→ EXERCISE DESCRIPTION
Repeat verbatim each line from the line with "Click the Pancakeswap bunny logo" to the end of the entries. Pictures do not belong in the copy.
---- SUPPLIED MATERIAL
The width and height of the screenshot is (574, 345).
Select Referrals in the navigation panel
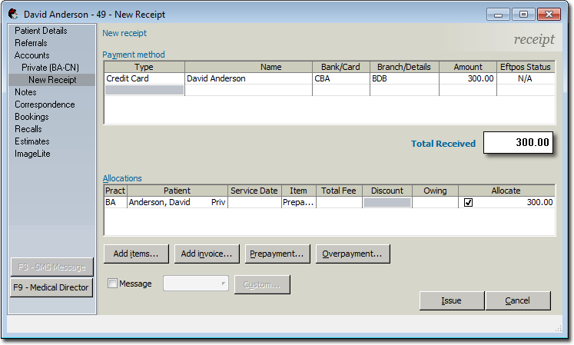pos(31,43)
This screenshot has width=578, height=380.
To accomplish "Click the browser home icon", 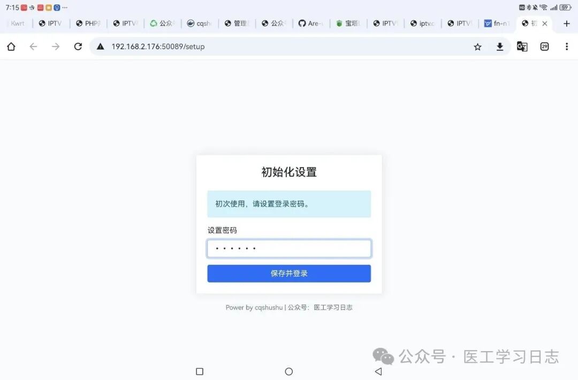I will pos(11,47).
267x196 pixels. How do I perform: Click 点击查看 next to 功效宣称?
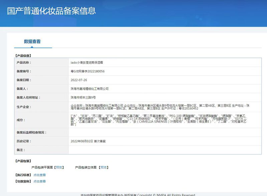click(x=39, y=181)
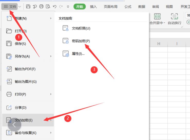Click the save icon in quick toolbar
Viewport: 190px width, 140px height.
[x=28, y=7]

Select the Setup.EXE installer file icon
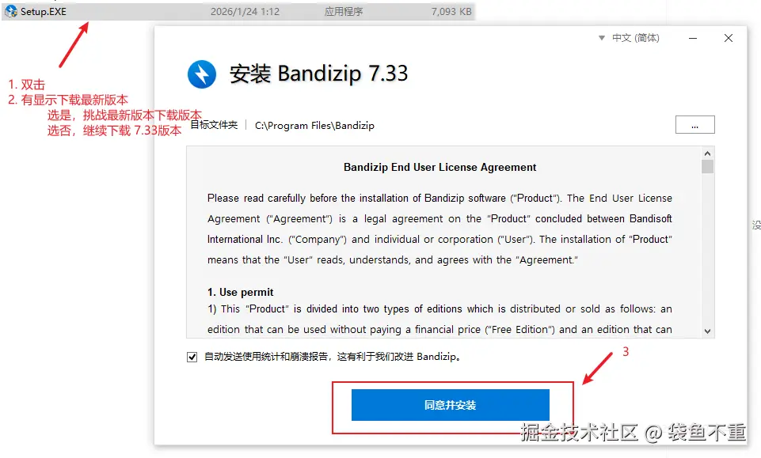[x=10, y=11]
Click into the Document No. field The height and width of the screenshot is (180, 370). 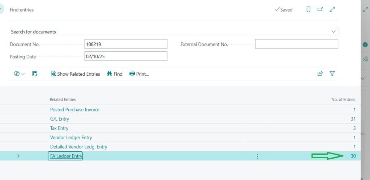pyautogui.click(x=126, y=44)
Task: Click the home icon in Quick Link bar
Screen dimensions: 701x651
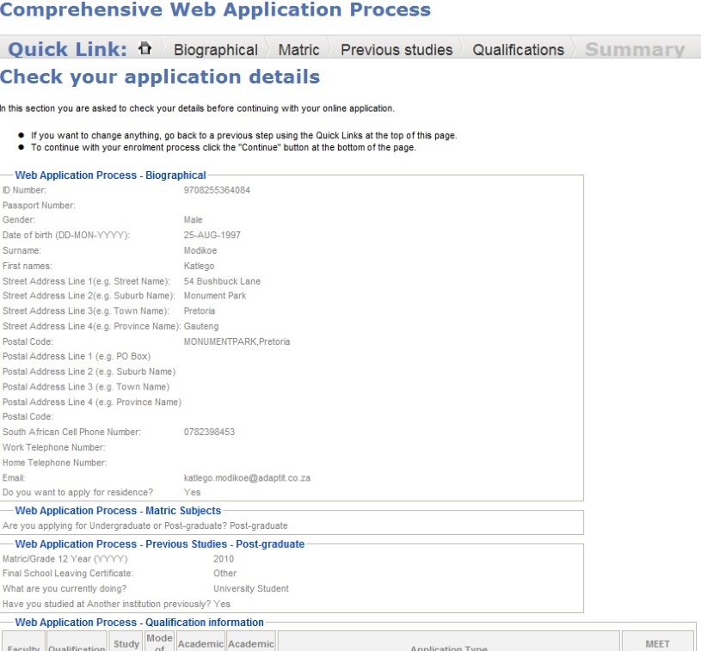Action: pyautogui.click(x=146, y=49)
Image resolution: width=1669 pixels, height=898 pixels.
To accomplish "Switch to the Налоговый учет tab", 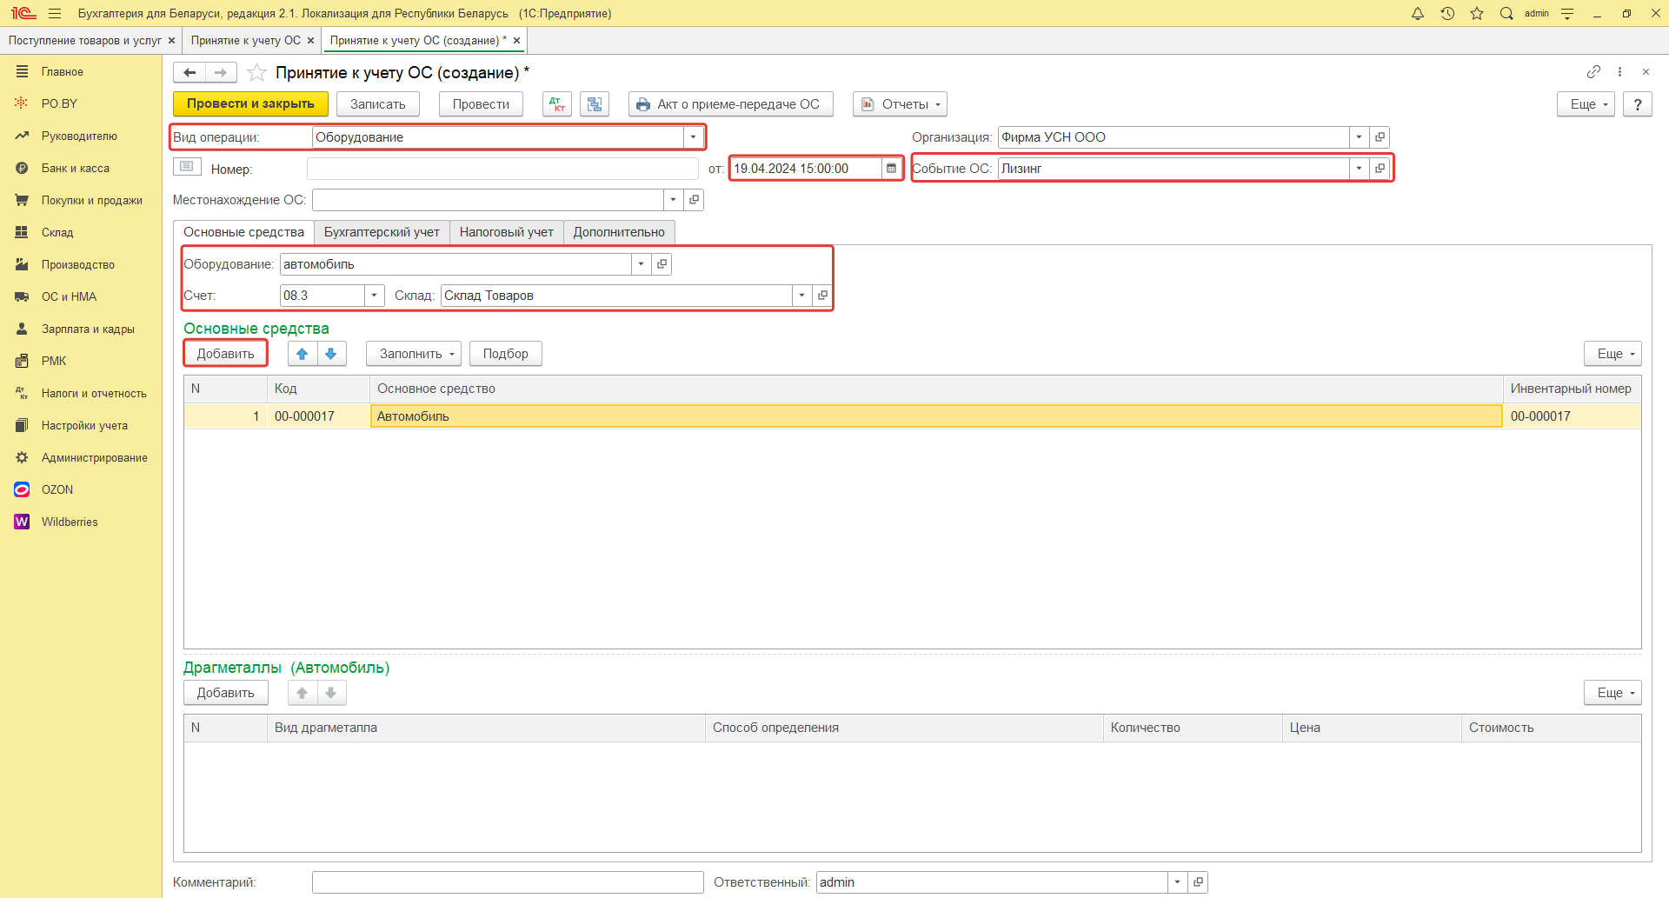I will pyautogui.click(x=506, y=232).
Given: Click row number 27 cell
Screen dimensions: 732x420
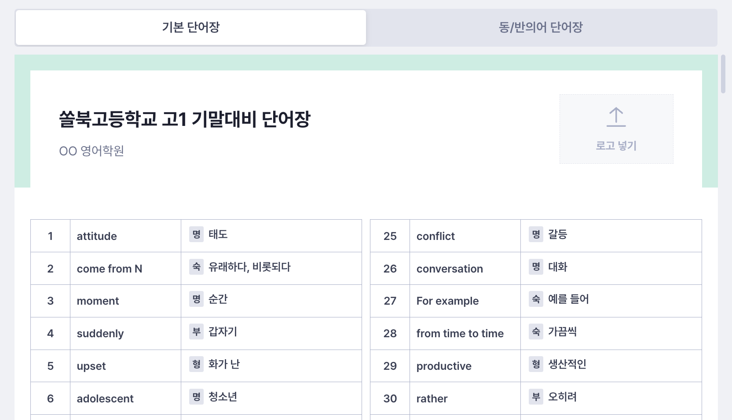Looking at the screenshot, I should [x=390, y=301].
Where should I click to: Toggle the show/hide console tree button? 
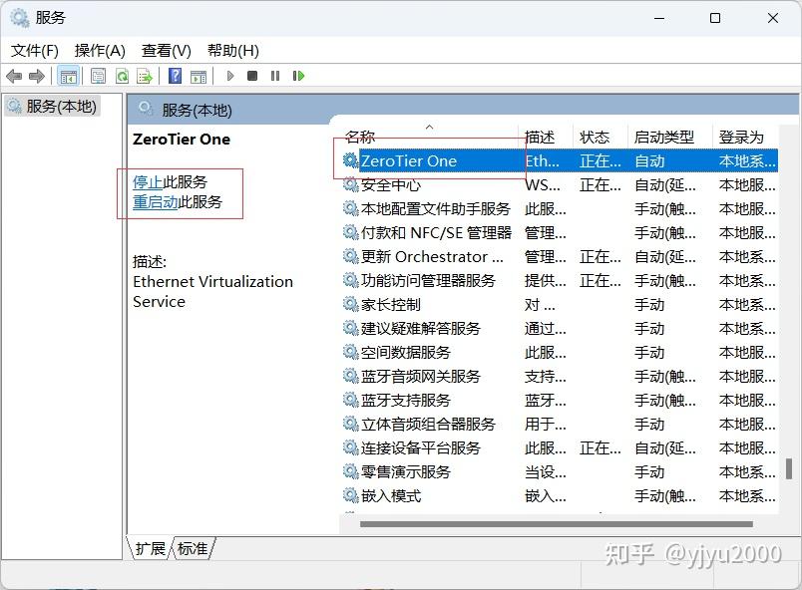tap(68, 76)
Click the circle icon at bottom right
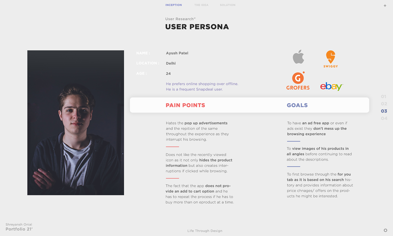The height and width of the screenshot is (236, 393). [385, 230]
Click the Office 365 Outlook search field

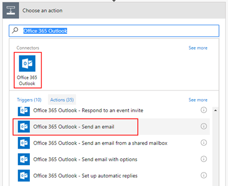point(114,31)

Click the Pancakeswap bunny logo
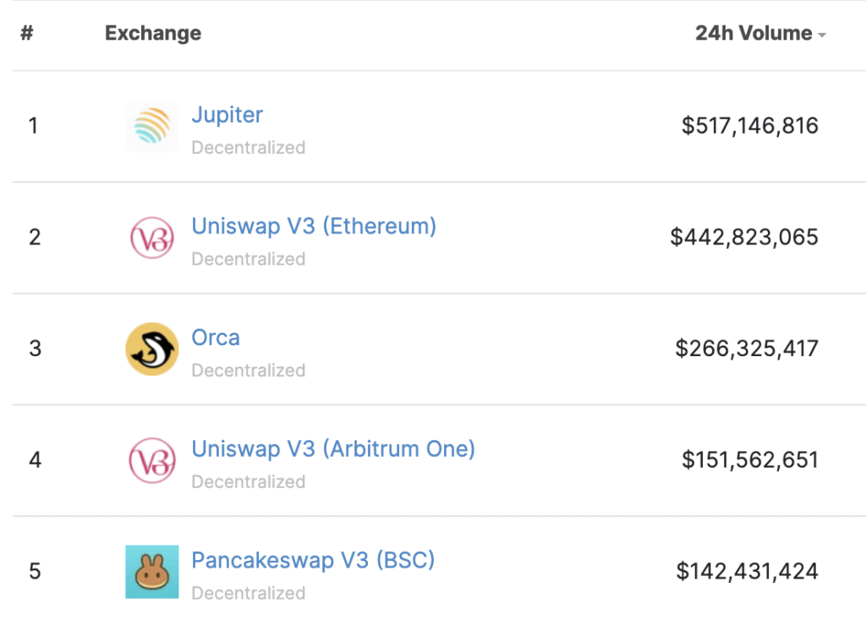tap(151, 572)
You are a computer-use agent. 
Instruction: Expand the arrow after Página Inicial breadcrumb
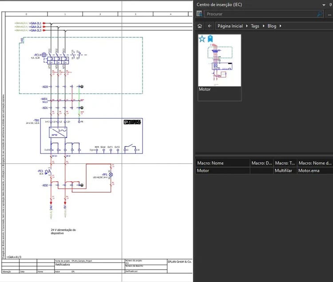click(x=247, y=26)
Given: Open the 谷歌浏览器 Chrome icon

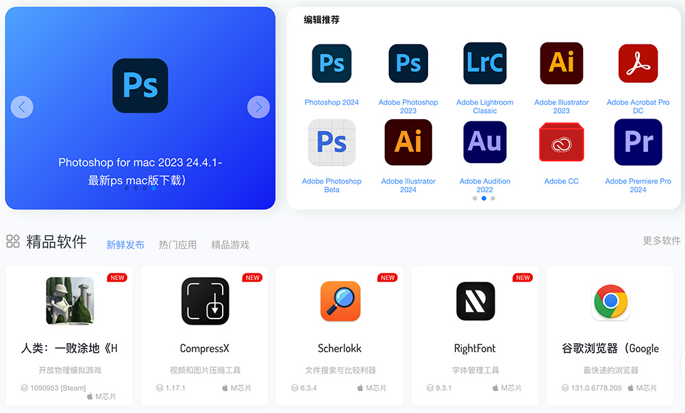Looking at the screenshot, I should coord(610,301).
--------
→ TASK RESPONSE
Click the Pancakeswap bunny logo
tap(151, 572)
You are a computer-use agent. 
Instruction: Expand the arrow after Página Inicial breadcrumb
click(x=247, y=26)
Given: Open the 谷歌浏览器 Chrome icon

Looking at the screenshot, I should coord(610,301).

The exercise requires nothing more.